Eine Metastudie, die 30 Unterstudien zusammenfasste, hat gezeigt: Schwer depressive Patienten, die in allen Unterstudien zusätzlich Entzündungshemmer einnahmen, wurden zu 52% erfolgreicher behandelt als mit Placebo. Das heißt, bei ihnen waren die Symptome deutlich schwächer als zuvor. Besonders wirksam waren Statine (auch als Cholesterinsenker eingesetzt), Omega-3-Fettsäuren und Nicht-Steroidale Antirheumatika.
Bei depressiven Patienten ist besonders häufig der Entzündungsmarker IL-6 erhöht.
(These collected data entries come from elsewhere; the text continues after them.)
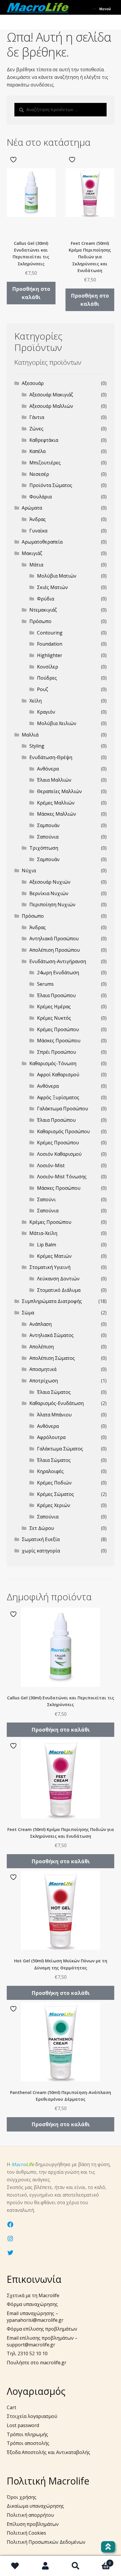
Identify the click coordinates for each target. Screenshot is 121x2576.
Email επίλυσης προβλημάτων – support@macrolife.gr (42, 2341)
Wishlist (15, 2566)
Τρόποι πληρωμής (27, 2434)
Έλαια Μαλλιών (54, 780)
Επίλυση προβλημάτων (33, 2524)
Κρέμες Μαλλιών (56, 803)
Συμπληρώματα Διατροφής (52, 1301)
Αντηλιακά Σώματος (51, 1335)
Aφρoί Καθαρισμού (58, 1074)
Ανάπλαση (40, 1324)
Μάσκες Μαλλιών (56, 814)
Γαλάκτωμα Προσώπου (62, 1108)
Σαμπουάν (48, 825)
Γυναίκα (38, 530)
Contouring (50, 632)
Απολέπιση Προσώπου (54, 950)
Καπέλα (37, 451)
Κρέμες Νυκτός (54, 1018)
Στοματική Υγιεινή (49, 1267)
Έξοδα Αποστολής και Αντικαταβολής (48, 2452)
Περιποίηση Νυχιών (52, 904)
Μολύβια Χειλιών (56, 723)
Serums (45, 984)
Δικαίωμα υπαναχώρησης (35, 2506)
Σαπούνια (47, 837)
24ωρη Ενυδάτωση (58, 972)
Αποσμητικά (42, 1369)
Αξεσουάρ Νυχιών (49, 882)
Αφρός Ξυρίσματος (58, 1097)
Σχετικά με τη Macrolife (33, 2295)
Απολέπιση (41, 1346)
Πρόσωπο (40, 621)
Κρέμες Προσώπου (58, 1029)
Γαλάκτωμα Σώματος (60, 1448)
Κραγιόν (46, 712)
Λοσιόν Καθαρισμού (59, 1154)
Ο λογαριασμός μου (45, 2566)
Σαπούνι (46, 1199)
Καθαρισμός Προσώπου (63, 1131)
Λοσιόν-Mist (51, 1165)
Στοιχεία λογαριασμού (32, 2416)
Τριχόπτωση (43, 848)
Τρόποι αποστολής (28, 2443)
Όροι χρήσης (21, 2497)
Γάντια (36, 417)
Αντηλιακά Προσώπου (54, 938)
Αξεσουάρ (33, 383)
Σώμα (28, 1312)
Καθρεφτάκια (43, 440)
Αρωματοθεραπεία (42, 542)
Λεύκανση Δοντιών (58, 1278)
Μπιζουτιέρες (45, 462)
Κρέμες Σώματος (55, 1494)
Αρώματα (32, 508)
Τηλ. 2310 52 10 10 (27, 2353)
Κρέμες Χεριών (53, 1505)
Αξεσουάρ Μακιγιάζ (51, 394)
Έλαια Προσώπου (56, 995)
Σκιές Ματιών (52, 587)
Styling (36, 746)
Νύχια (29, 870)
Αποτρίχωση (43, 1380)
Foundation (49, 644)
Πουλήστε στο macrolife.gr (36, 2362)
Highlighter (49, 655)
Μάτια (36, 564)
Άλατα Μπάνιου (54, 1414)
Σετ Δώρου (41, 1528)
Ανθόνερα (48, 769)
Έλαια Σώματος (54, 1392)
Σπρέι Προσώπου (56, 1052)
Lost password (23, 2425)
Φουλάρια (40, 496)
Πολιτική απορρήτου (30, 2515)
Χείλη (35, 701)
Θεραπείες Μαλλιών (59, 791)
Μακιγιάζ (32, 553)
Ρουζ (42, 689)
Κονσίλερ (47, 666)
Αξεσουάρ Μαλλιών (51, 406)
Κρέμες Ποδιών (54, 1482)
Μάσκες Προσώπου (58, 1040)
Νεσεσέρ (39, 474)
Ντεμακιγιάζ (43, 610)
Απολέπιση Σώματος (52, 1358)
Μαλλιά (30, 735)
Köhler und Kollegen (2017 im Fachjournal Acta Psychiatrica Scandinavica ) führten in einer Übersichtsstudie eine Vielzahl von Entzündungsanzeichen auf, die bei der Depression erhöht sind. Auch der Tumornekrosefaktor, kurz TNF-α, scheint, ähnlich wie das CRP, besonders bei behandlungsresistenten Depressionen auffällig erhöht zu sein. Die speziellen Entzündungsmarker sind dabei typischerweise sogenannte Zytokine: Substanzen, die die Bewegung von Zellen durch den Körper anregen oder erleichtern.
Abwehrzellen wandern ins Gehirn ein
Können diese Stoffe zu Depressionen führen? Jha und Trivedi meinen ja. Die fraglichen Zytokine könnten nämlich die Einwanderung von Abwehrzellen in das zentrale Nervensystem und das Gehirn erleichtern. „Dort werden diese Abwehrkämpfer vermutlich zum Schaden der psychischen Gesundheit aktiv“, so das Autorenteam.
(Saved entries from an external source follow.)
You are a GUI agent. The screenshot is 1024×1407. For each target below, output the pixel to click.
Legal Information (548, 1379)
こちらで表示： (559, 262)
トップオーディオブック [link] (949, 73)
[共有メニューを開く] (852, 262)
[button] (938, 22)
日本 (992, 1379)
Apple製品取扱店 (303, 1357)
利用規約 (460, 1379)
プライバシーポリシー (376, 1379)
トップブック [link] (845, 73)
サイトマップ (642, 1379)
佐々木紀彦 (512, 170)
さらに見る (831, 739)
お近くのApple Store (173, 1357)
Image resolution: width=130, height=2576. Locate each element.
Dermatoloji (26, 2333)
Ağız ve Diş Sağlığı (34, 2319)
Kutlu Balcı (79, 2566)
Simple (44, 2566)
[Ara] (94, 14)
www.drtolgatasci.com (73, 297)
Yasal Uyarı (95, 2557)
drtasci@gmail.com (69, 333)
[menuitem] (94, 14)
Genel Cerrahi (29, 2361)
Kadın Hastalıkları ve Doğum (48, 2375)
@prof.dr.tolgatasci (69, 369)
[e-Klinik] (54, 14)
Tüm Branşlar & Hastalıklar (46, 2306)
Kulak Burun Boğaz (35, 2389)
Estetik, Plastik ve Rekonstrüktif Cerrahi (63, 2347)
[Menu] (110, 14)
Weiter berichten die beiden, dass manche der klassischen Antidepressiva auch gegen einige der entzündungsfördernden Stoffe wirken. Beispielsweise scheinen Mittel der SSRI-Klasse die Menge von Interleukinen IL-4, IL-6 und IL-1β zu senken. „Aus der Forschung [...] wird nun also deutlich, dass auch klassische Antidepressiva mehr erreichen als nur die Wirkung von Nervenbotenstoffen zu verlängern.“
Entzündungshemmende Wirkstoffe könnten wirksam gegen Depressionen sein
Die Forscher kommen zu dem Schluss, dass entzündungshemmende Wirkstoffe aus dem Bereich der Autoimmunerkrankungen auch für die Behandlung von Depressionen an Bedeutung gewinnen, insbesondere Substanzen wie Sirukumab gegen IL-6, Guselkumab gegen IL-23 oder Adalimumab gegen TNF-α.
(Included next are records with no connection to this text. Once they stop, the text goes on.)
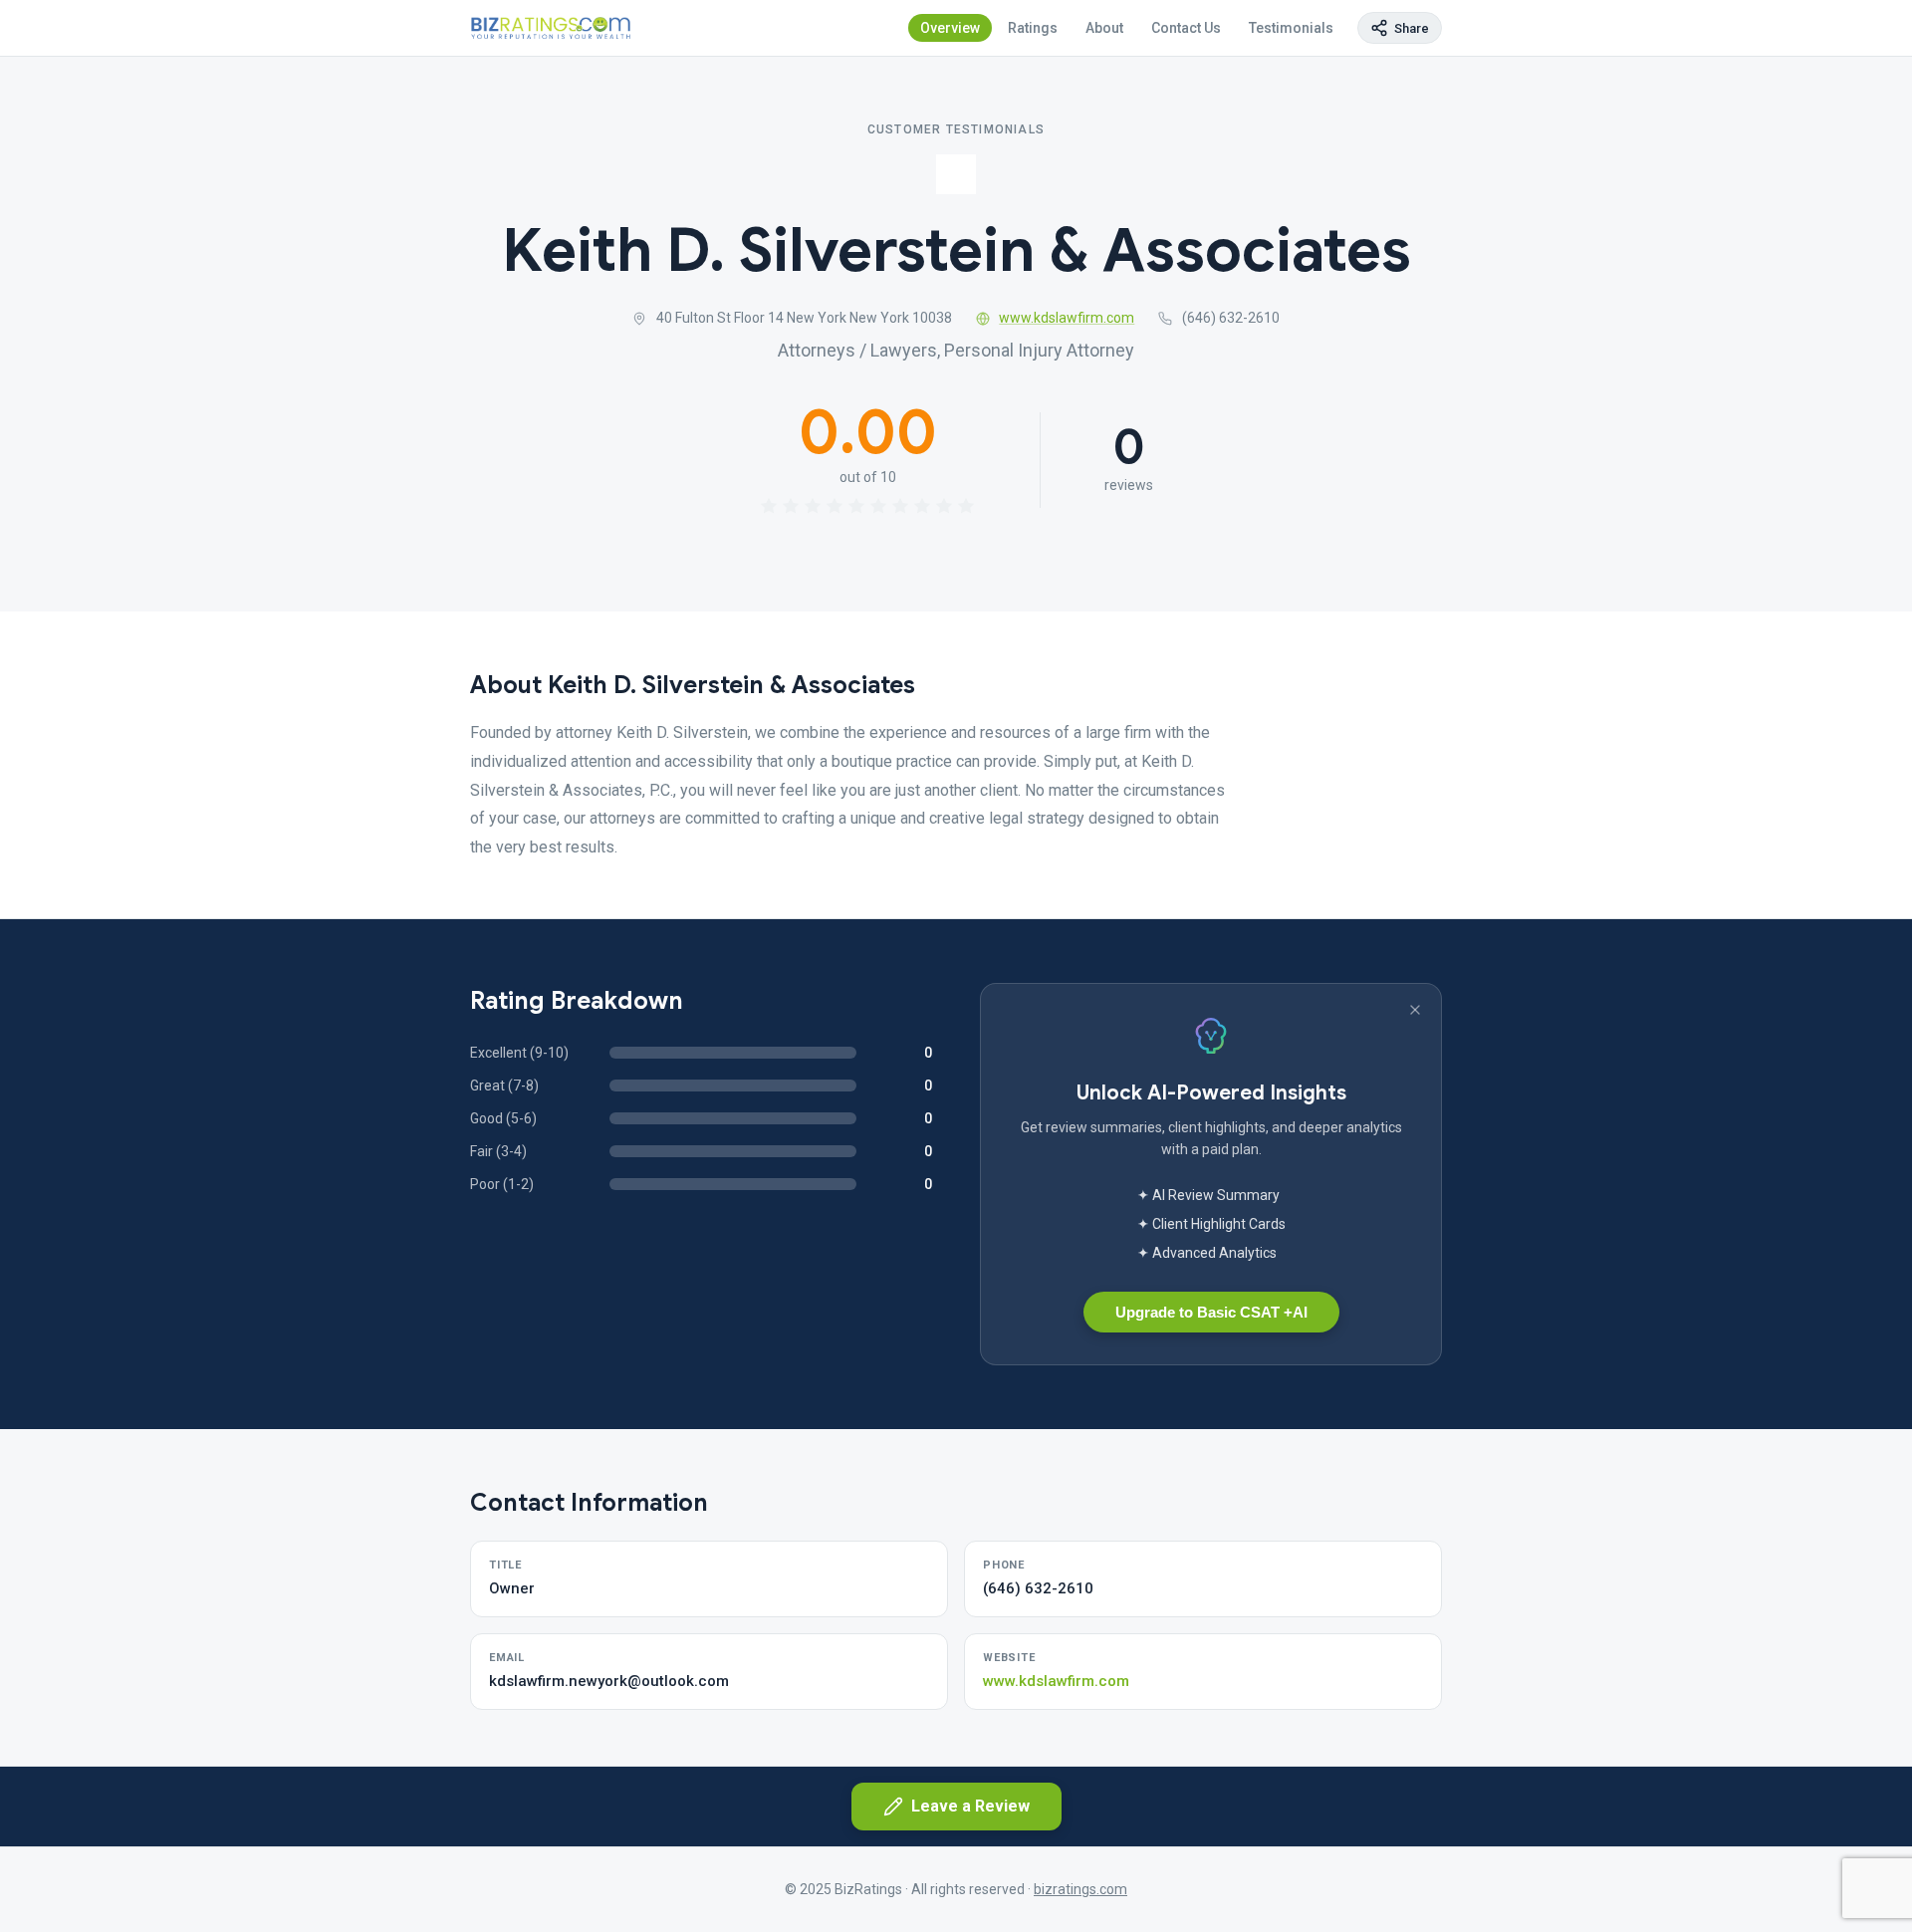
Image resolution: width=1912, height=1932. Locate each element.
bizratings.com (1080, 1889)
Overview (950, 28)
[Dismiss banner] (1415, 1010)
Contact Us (1186, 28)
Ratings (1033, 28)
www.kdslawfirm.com (1066, 318)
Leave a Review (970, 1806)
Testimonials (1291, 28)
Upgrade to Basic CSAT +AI (1211, 1312)
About (1104, 28)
Diagnose und Behandlung - der umgekehrte Weg bei Depressionen
Zur Diagnose von Depressionen können Patienten mit depressiven Symptomen zuerst auf entzündliche Prozesse hin zu untersucht und behandelt werden. Klassische Antidpressiva könnten erst nachrangig zum Einsatz kommen oder gezielt dann eingesetzt werden, wenn bekannt ist, dass sie auch gegen die jeweils erhöhten Entzündungsmarker wirken.
Referenzen: Jha MK, Trivedi MH. Personalized antidepressant selection and pathway to novel treatments: Clinical utility of targeting inflammation. Int J Mol Sci. 2018;19(1):233. doi:10.3390/ijms19010233.